◆ Document text
★ ★ ★ ★ ★
“He’s so knowledgeable and such a hard worker.” The woman took a sip of her coffee. “We’re fortunate to have him as our handyman.”
I didn’t post this last week because this knowledgeable, hard worker, who lived in my friend’s vacant home for the last six weeks, stripped the wiring from her house so his eighteen year old son could sell the copper. They also stole her Navajo Rug, sterling silver, jewelry, and tools from her and his employers–about $40,000 worth.
What’s heart-breaking isn’t the lost of material goods but the personal theft of our inherent trust.
This soft-spoken man read the same books as his employers, he asked questions about their interests, and he helped to care for their sick relative.
At night he went home to my friend’s house and mixed up his batch of meth so he, his son, and friends could shoot up and feel good about their life. During the day, he told everyone he was undergoing radiation for cancer treatments. We believed because he looked sickly. We cared, because he seemed to care, and, yes, he did know how to do electrical work, repair roofs, garden, do house renovations, and he read books. Books!
★ ★ ★ ★ ★
◆ Supplied information
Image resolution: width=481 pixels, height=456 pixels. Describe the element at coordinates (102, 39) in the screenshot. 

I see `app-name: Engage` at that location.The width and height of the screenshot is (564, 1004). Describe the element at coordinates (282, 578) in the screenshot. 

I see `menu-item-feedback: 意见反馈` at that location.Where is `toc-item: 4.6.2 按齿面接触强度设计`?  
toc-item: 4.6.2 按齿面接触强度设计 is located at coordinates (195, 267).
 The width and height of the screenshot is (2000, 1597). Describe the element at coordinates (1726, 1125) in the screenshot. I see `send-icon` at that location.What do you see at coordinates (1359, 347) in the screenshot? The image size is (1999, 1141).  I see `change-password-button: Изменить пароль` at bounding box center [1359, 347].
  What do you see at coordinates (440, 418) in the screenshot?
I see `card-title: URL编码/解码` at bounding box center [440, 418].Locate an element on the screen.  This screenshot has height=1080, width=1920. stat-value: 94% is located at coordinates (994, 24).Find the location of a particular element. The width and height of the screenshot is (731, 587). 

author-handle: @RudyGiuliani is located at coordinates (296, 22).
★ ★ ★ ★ ★
◆ Exercise tasks
(a) In the account of the handyman's theft, rewrite the stretch from "I didn’t post" through "their sick relative.", putting "clients" wherever "employers" appears.
(b) Write the next part of the account of the trusted handyman's theft, starting after its last sentence.

◆ Answers provided
(a)
I didn’t post this last week because this knowledgeable, hard worker, who lived in my friend’s vacant home for the last six weeks, stripped the wiring from her house so his eighteen year old son could sell the copper. They also stole her Navajo Rug, sterling silver, jewelry, and tools from her and his clients–about $40,000 worth.
What’s heart-breaking isn’t the lost of material goods but the personal theft of our inherent trust.
This soft-spoken man read the same books as his clients, he asked questions about their interests, and he helped to care for their sick relative.

(b)
He came into our lives because he didn’t have a job, he didn’t have a place to live, his life was sparse, and he was sick.
We trusted, we trusted for over a year. Then the waters of deception were stirred by an unexpected event. His son accidentally set a shed on fire. They panicked and then tried to get an alert bank teller to cash a forged check.
We had an ideal perception about this down-trodden man and we behaved accordingly, without judgement, with compassion, and altruism. We didn’t know there were warrants out for his and his son’s arrest in two states.
Now I’m on first name basis with our county sheriffs after this last week. I know how to fill out a report for a judge that will produce search warrants, I know what it takes for a crime to be considered a felony, I know the adrenalin rush when you’re staking out a place where the perps may be hiding. I’ve seen the creepy physical world meth heads create for themselves with their strange hoarding of stuff.
This is an excellent experience for mystery writers, but it’s a bad experience for those of us who believe in the power of goodness.